++++ Data section ++++
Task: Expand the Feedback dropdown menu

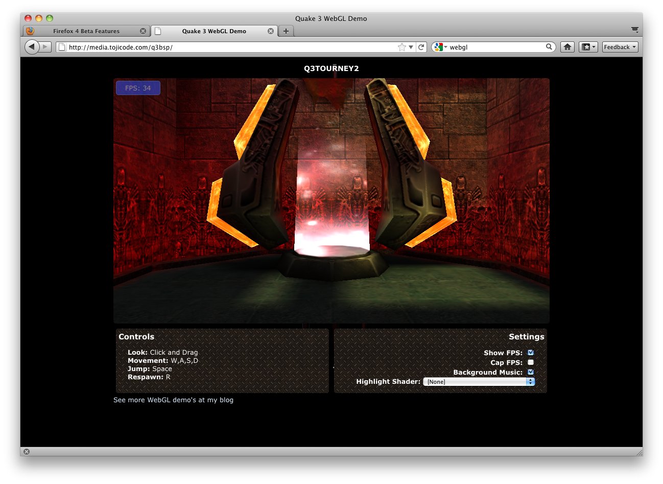Action: point(620,47)
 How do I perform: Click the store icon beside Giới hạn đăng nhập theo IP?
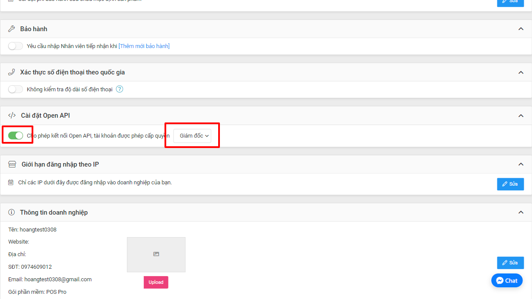click(12, 164)
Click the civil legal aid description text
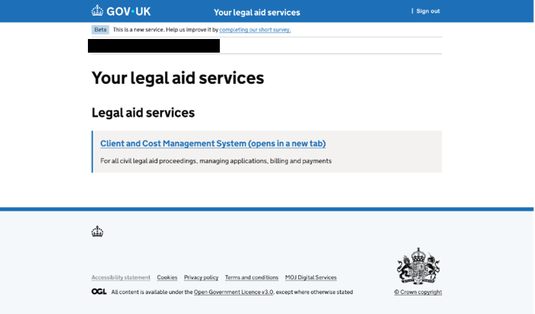This screenshot has width=535, height=314. pyautogui.click(x=215, y=161)
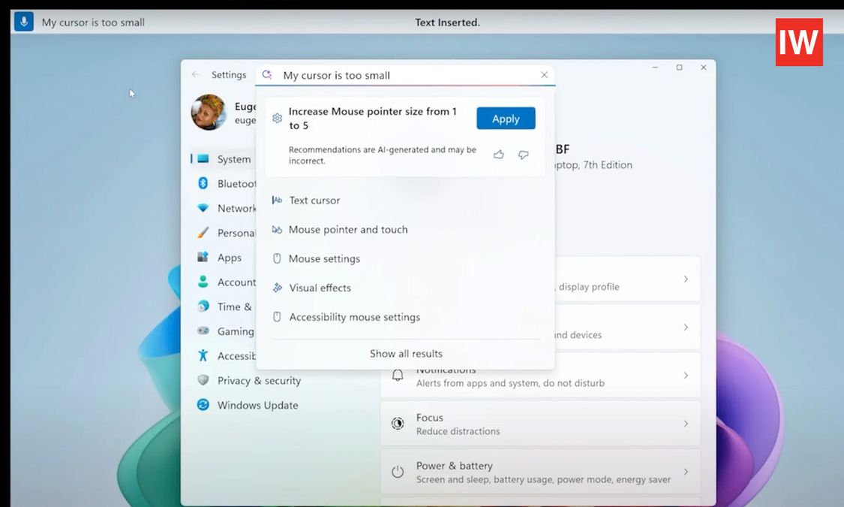Expand the Focus card chevron
844x507 pixels.
click(685, 424)
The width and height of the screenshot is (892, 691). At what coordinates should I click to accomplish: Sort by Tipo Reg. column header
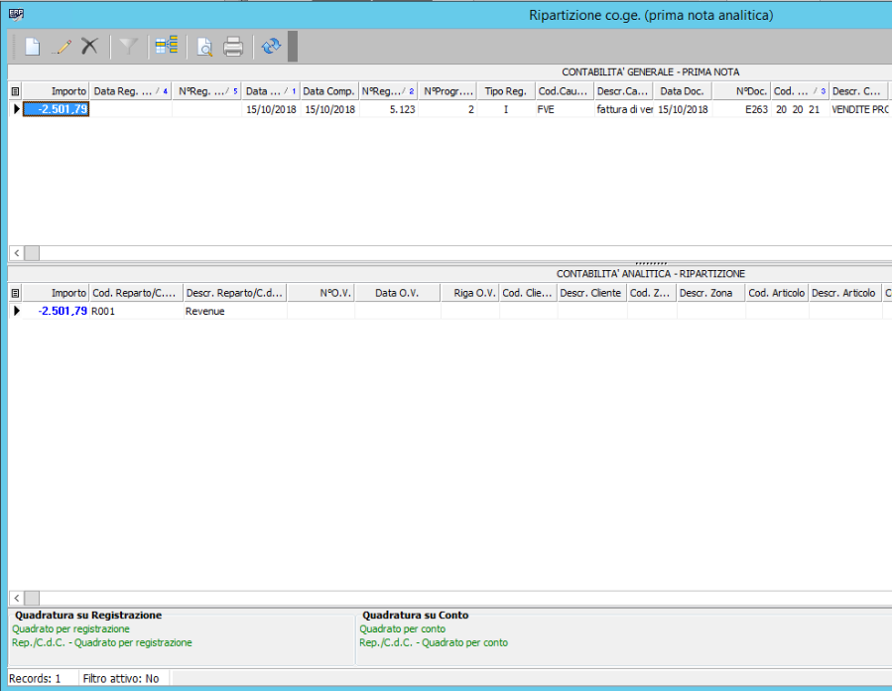(505, 91)
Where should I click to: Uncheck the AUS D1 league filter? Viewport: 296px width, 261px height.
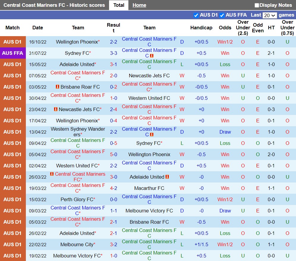196,15
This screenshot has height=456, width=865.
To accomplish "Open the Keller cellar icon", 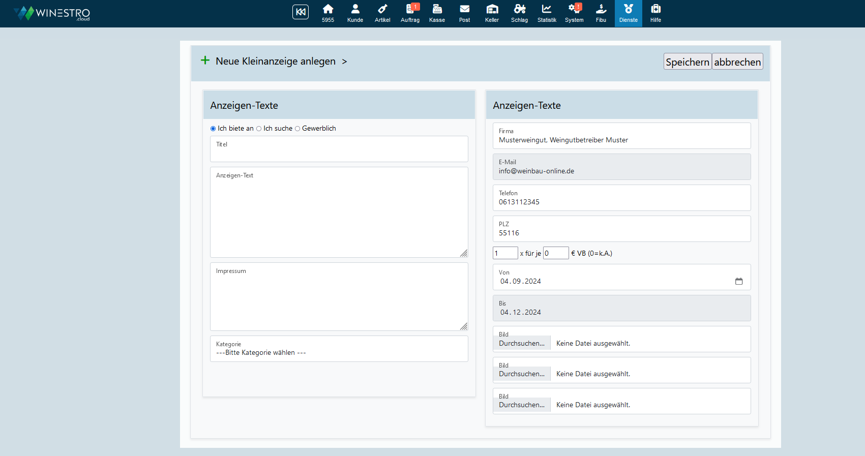I will click(x=492, y=13).
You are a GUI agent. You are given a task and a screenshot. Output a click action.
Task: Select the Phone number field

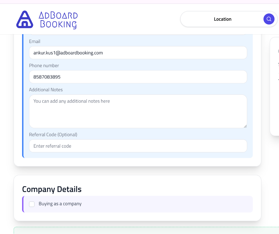(138, 77)
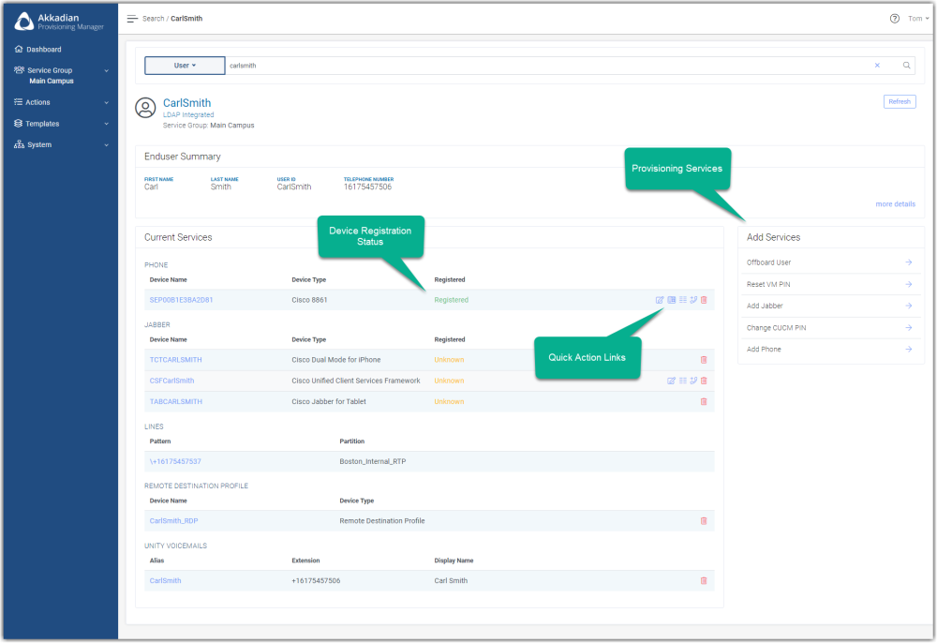Open the User search type dropdown
Viewport: 937px width, 643px height.
coord(185,66)
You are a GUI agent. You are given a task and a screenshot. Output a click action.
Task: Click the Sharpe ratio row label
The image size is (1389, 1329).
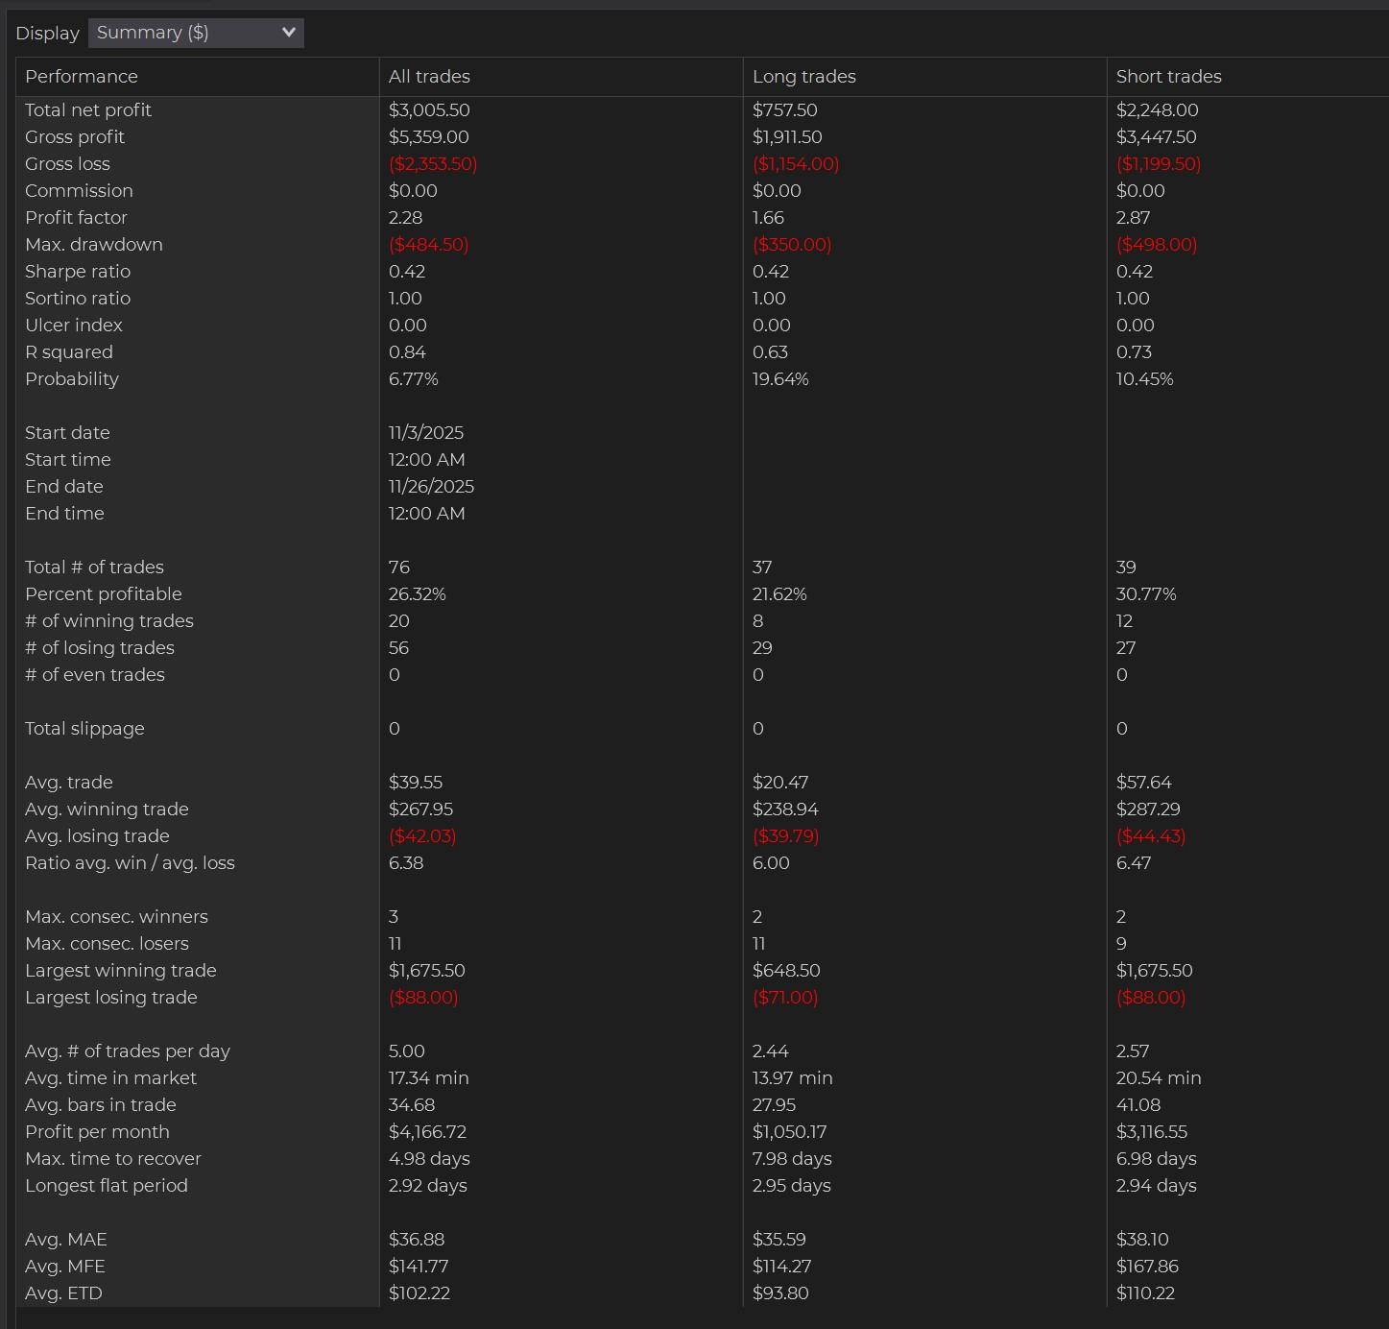point(78,272)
++++
- Exercise aim -
Please retype the lines from the one that contains "Task: Click the Sharpe ratio row label" through the final line of the data, both included, without any pictures.

- Task output -
Task: Click the Sharpe ratio row label
The image size is (1389, 1329).
point(78,272)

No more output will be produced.